Ele é da terceira geração da família que desde os anos 1940 está no comando do endereço. Ao contrário do que narra a maioria das reportagens sobre a pizzaria (de que foi fundada apenas por Ettore), Fabio diz que seu avô (Vicente) já era um sócio. Ele quer narrar a biografia do avô e afirma ter encontrado documentos mostrando essa presença desde os anos 1920. O fato é que a casa teve além dele apenas três nomes à frente: Ettore Siniscalchi, Vicente Donato e João Donato (filho de Vicente e pai de Fabio).

Num lugar tão carregado de memórias, o chiaroscuro entre o que é verdade e o que é lenda se misturam deliciosamente, como os ingredientes das pizzas que saem de seu eterno forno.

Uma dessas histórias é de que ali nasceu a expressão de que tudo “acaba em pizza”. Na ocasião, há umas seis décadas, os dirigentes do Palmeiras se reuniram para discutir uma crise do clube. Depois de 14 horas, a fome bateu e eles encerraram as disputas à base das redondas.
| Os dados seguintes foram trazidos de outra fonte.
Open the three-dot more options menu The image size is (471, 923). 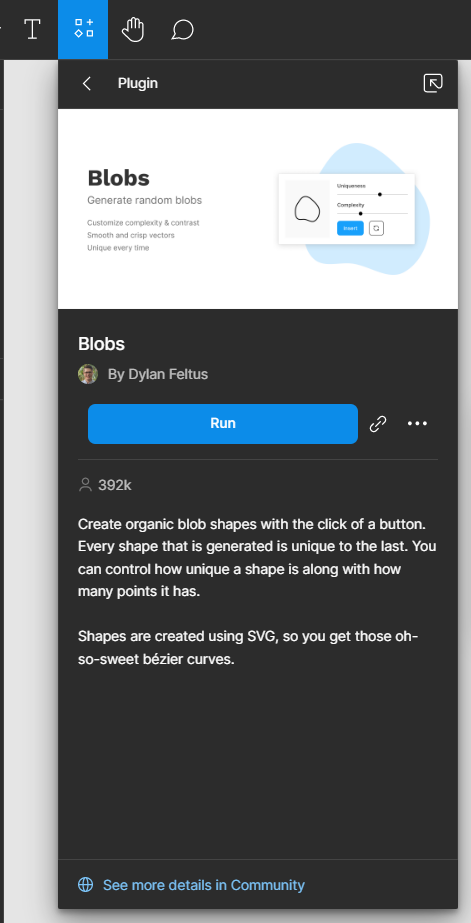(x=417, y=423)
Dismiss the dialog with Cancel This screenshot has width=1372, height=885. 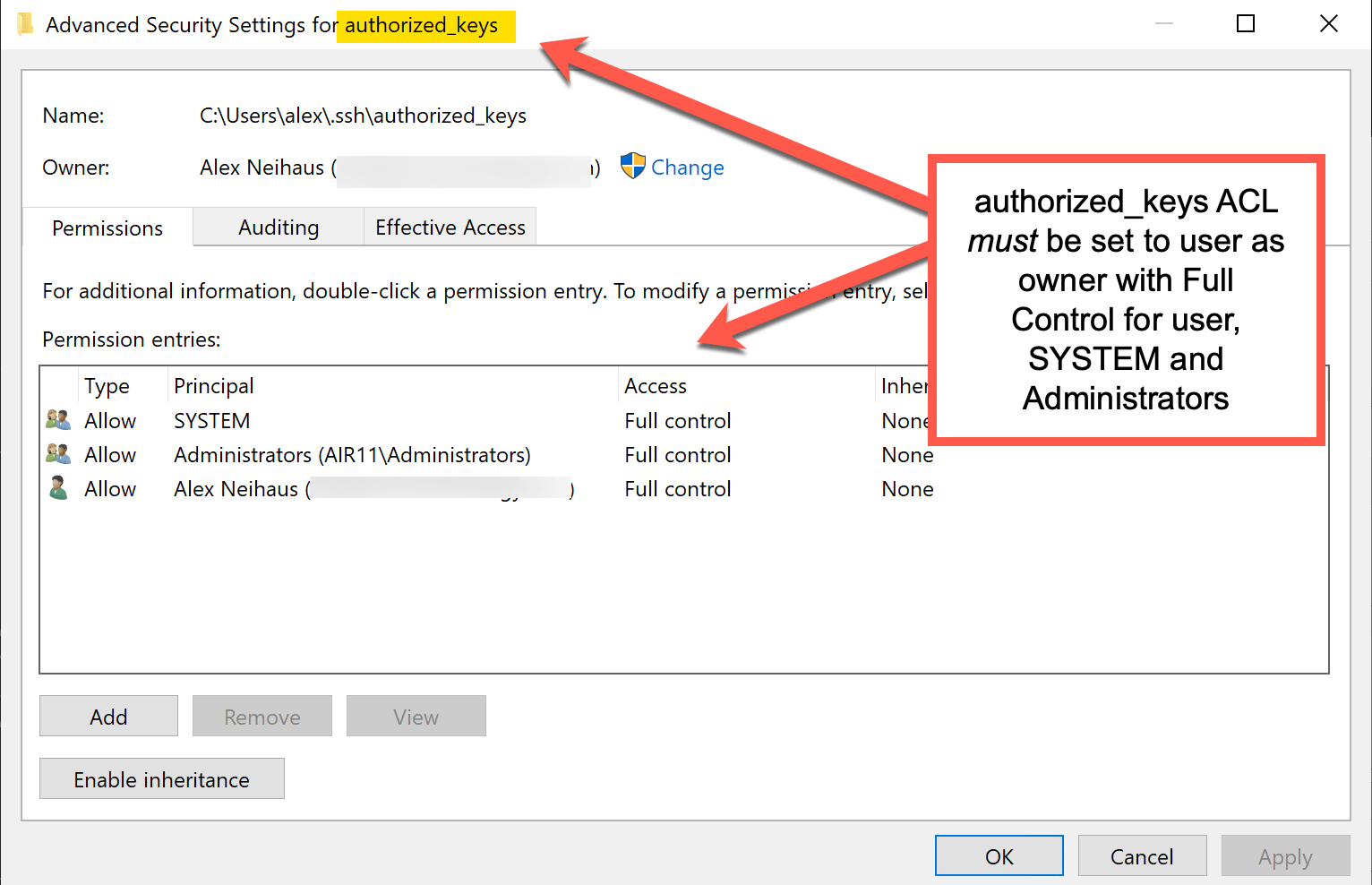(1142, 855)
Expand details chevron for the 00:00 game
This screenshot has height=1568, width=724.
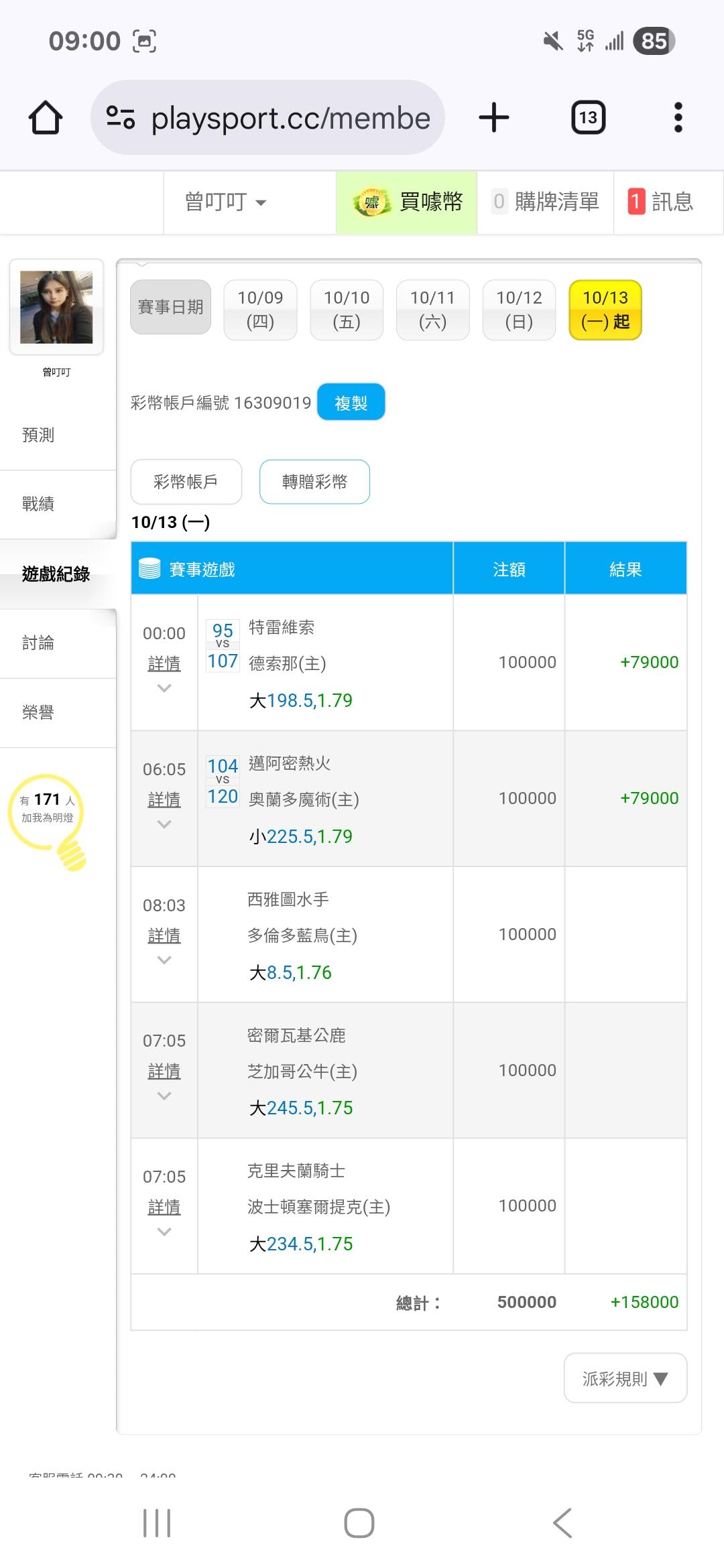[164, 688]
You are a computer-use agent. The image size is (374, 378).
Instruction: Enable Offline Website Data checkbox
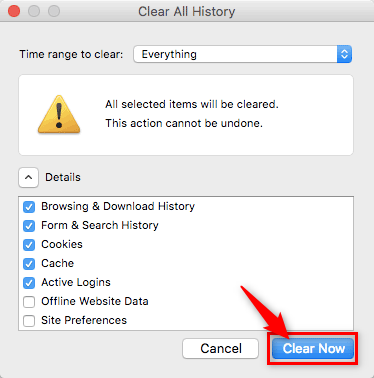pos(29,302)
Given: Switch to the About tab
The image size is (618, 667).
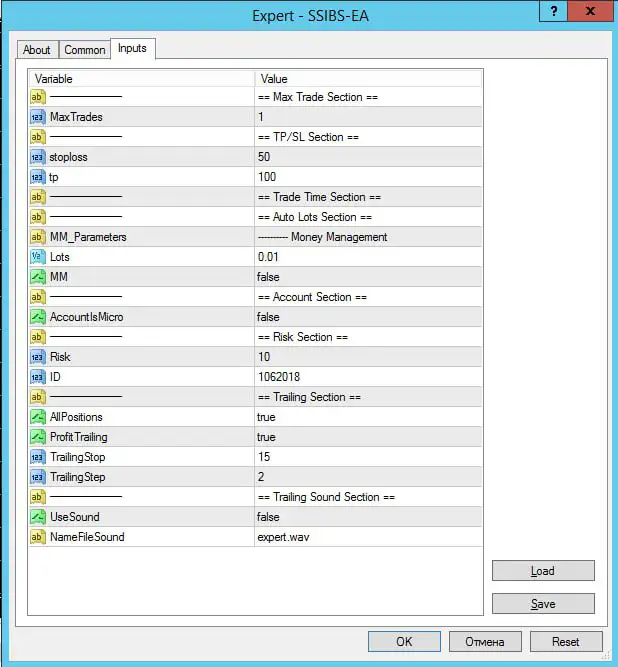Looking at the screenshot, I should (x=37, y=50).
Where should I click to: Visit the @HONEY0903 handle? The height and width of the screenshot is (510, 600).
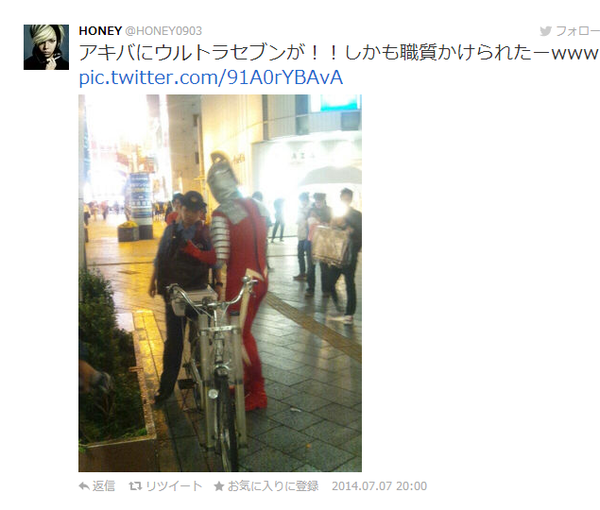pos(163,31)
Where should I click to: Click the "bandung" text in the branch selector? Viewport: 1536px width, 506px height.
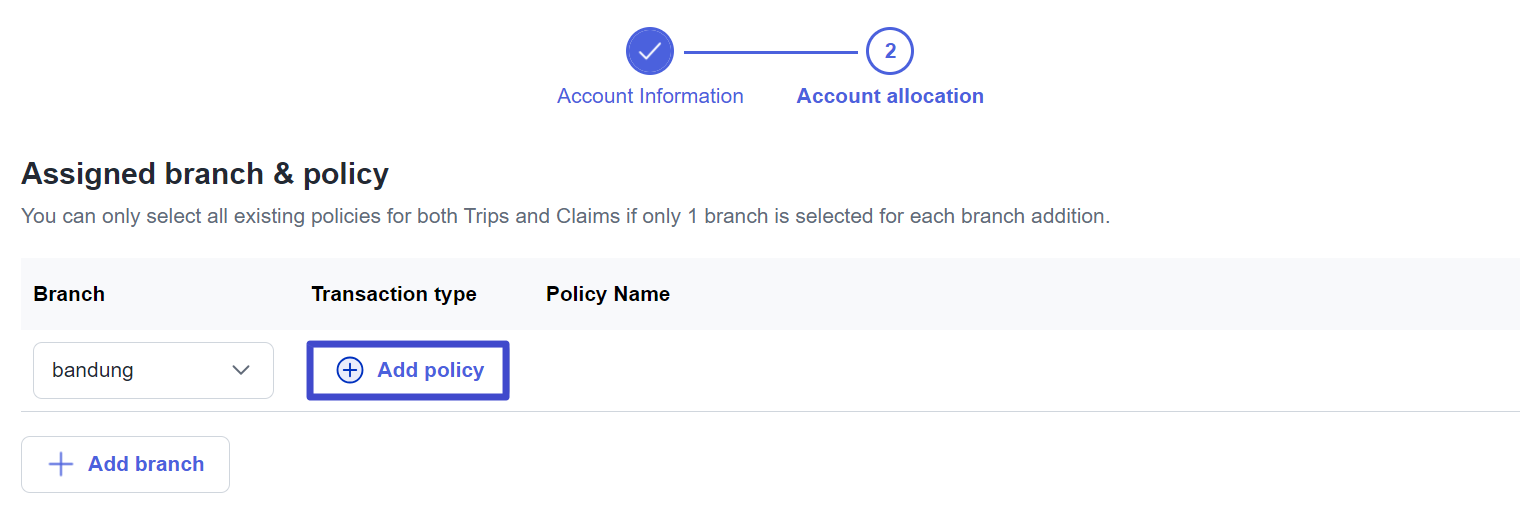(93, 370)
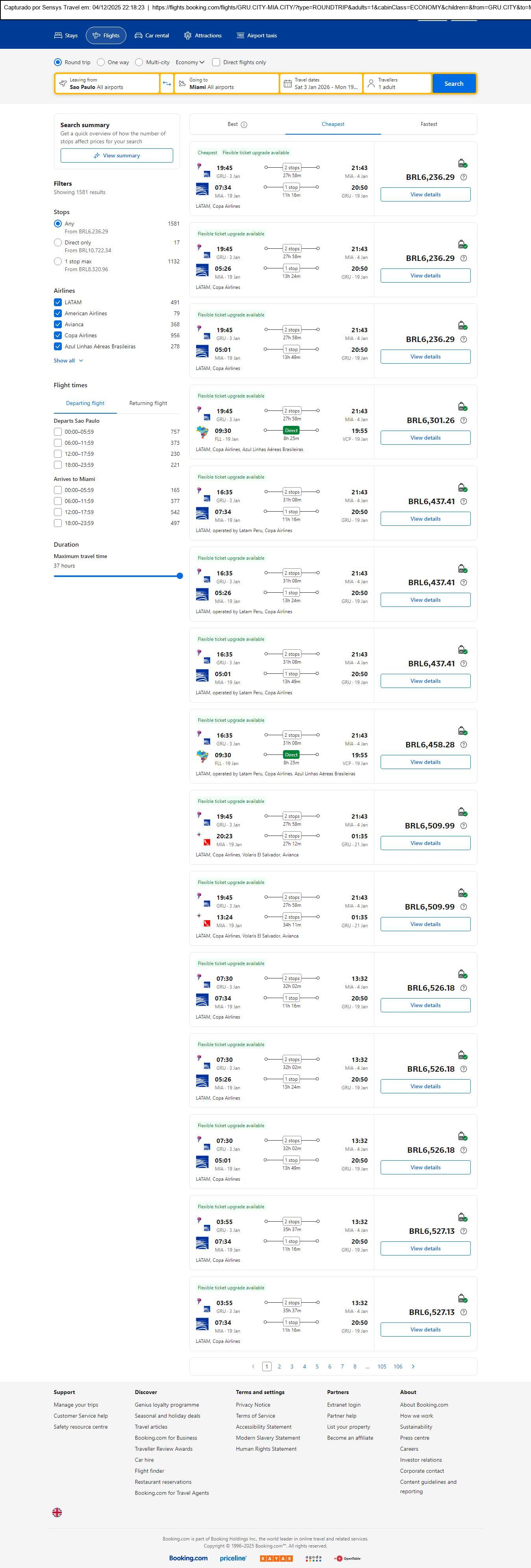Screen dimensions: 531x1568
Task: Click the Car rental icon in top navigation
Action: pos(139,36)
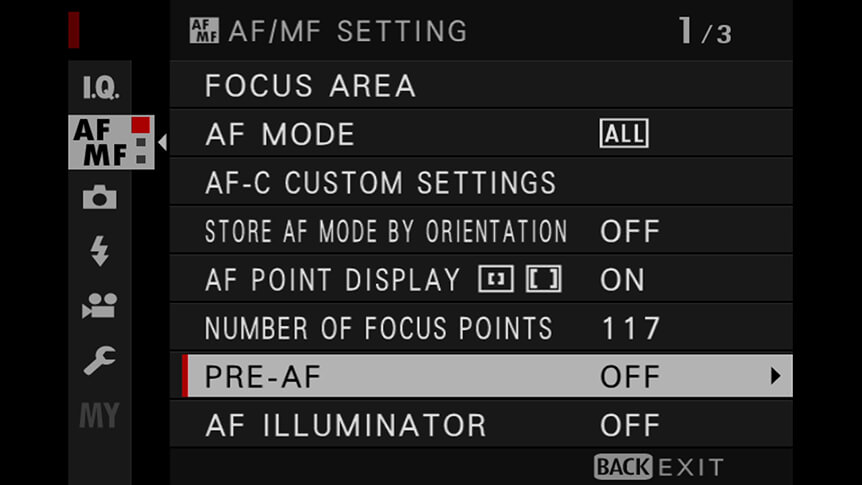This screenshot has height=485, width=862.
Task: Click the BACK button to exit
Action: 623,467
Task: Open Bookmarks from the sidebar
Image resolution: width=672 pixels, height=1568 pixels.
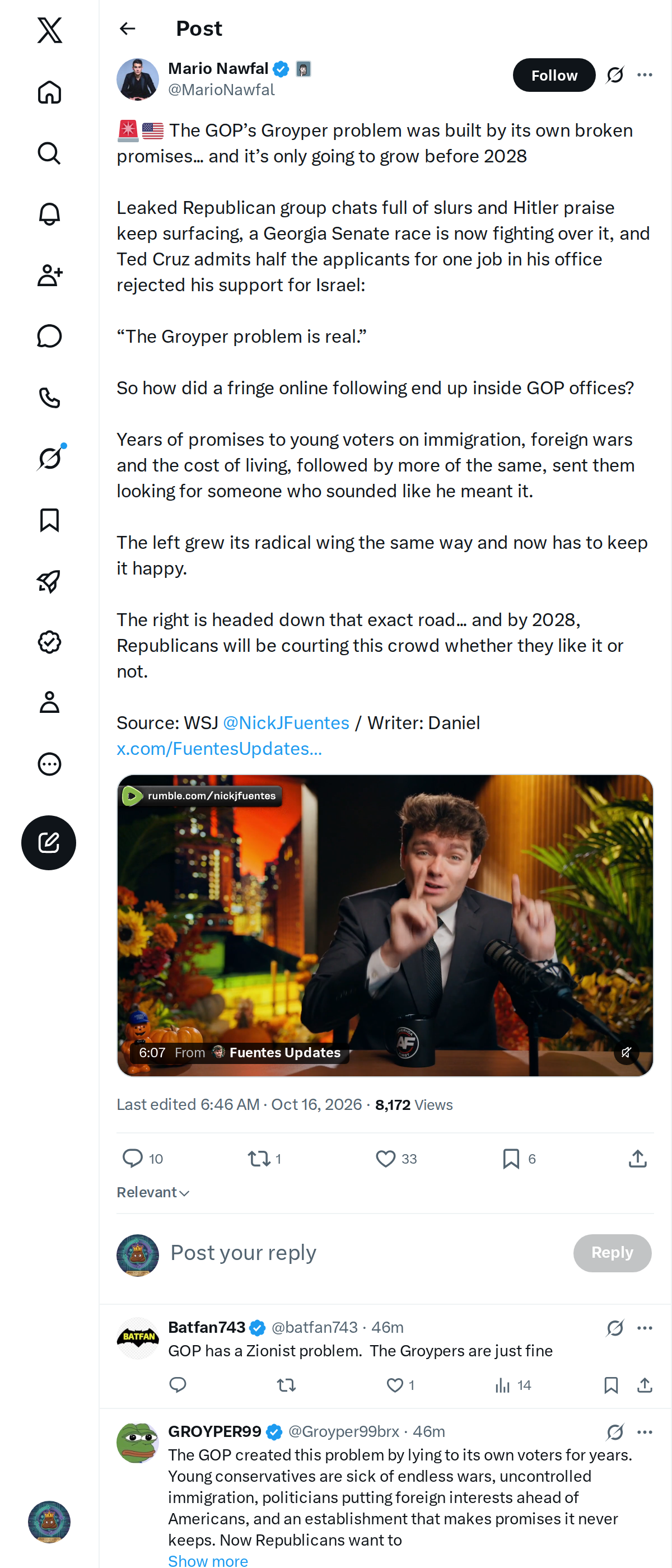Action: point(49,520)
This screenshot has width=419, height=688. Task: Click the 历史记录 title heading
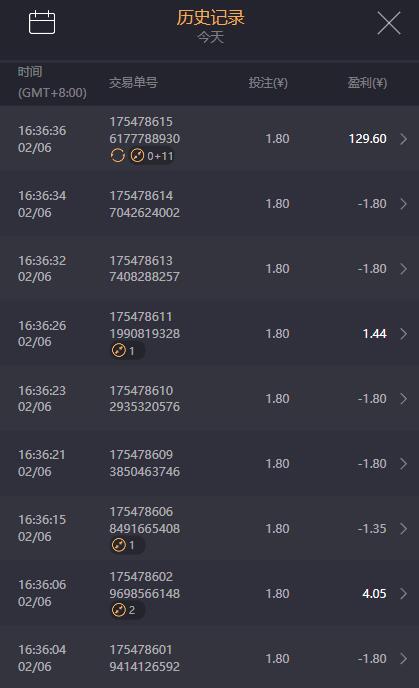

No dia seguinte, o jornalista Milton Peruzzi, que cobria as notícias do time para o jornal A Gazeta Esportiva, definiu o episódio em uma manchete: “Crise do Palmeiras acaba em pizza”.

DESDE A INFÂNCIA

O futebol, aliás, está intrinsecamente ligado à história da Castelões. Depois de jogos amadores que ocorriam no bairro do Brás, as confraternizações eram acompanhadas de comilança: antepastos, bisteca à fiorentina e pizzas — somente de muçarela e aliche, opções que podem ser encontradas no menu até hoje.

A fama dos deliciosos encontros se espalhou instantaneamente. “O futebol criou a pizzaria, seja pelos encontros ou simplesmente pela paixão”, disse Donato. Ele está à frente da administração da casa desde 1988, embora o envolvimento tenha começado muito antes, quando seu pai (que morreu em 2014) o levava ainda aos 4 anos para ajudar no preparo das linguiças artesanais servidas nas pizzas ou como entradas.

São essas linguiças a base da estrela do cardápio e recordista de pedidos, a pizza Castelões, que carrega o nome da casa e virou símbolo pela cidade — a premiada rede Bráz, criada em 1998 e com sete unidades em São Paulo, mais Campinas (SP) e Rio de Janeiro, é homenagem declarada tendo no cardápio, inclusive, uma versão da Castelões com esse mesmo nome. Leva:
muçarela,
fatias de linguiça calabresa artesanal de fabricação própria,
e molho de tomate fresco.

“É a pizza que mais sai, sem dúvidas. De dez, nove são Castelões, sejam inteiras ou meias”, disse Donato.

SEGREDOS

Afora uma novidade ou outra, pouca coisa entra no cardápio, que mal mudou ao longo das décadas. Tudo em respeito ao público. Até aquelas que Donato não gostaria tanto de fazer, como a Portuguesa, que foi a última a ser inserida nas opções da casa, no início dos anos 2000.

Esse sabor era, na verdade, uma torta em Portugal e se tornou pizza no Brasil. “De qualquer forma, minha cobertura segue com ovo cru, como era feita na Europa”, afirmou ele.

Para o chef pizzaiolo, os ingredientes secretos do longevo estabelecimento são “a perseverança e o respeito aos produtos e clientes”. O apreço aos ingredientes está atrelado à máxima de menos é mais.

“Tudo em excesso é ruim, inclusive na pizza. Uma boa cobertura é feita com até quatro ingredientes para encontrar o equilíbrio ideal. Passou disso é recheio de torta.”
Fabio Donato, dono e pizzaiolo da Castelões

No cardápio, está notório nos 18 sabores de pizzas. Simples e deliciosas.

Comemorar 100 anos teve como ponto mais difícil atravessar a pandemia. “Até 2020, tínhamos uma equipe de 12 funcionários e abríamos todos os dias no almoço e no jantar. Com a pandemia, fomos perdendo mão de obra”, disse Donato. Desde dezembro de 2020, a Castelões passou a operar de terça-feira a domingo, das 18h às 23h30.

A atual equipe é composta por três veteranos: garçons que estão na casa desde a década de 1980 e o gerente, há mais de 20 anos na função.

No forno de 100 anos, que passa por reparos periodicamente, um único pizzaiolo: Fabio Donato. E numa das prateleiras de madeira atrás do balcão, há a indefectível placa com um recado em napolitano: Ccà nisciuno è fesso (“Aqui ninguém é bobo”). Fato. Que a Castelões colecione outro centenário!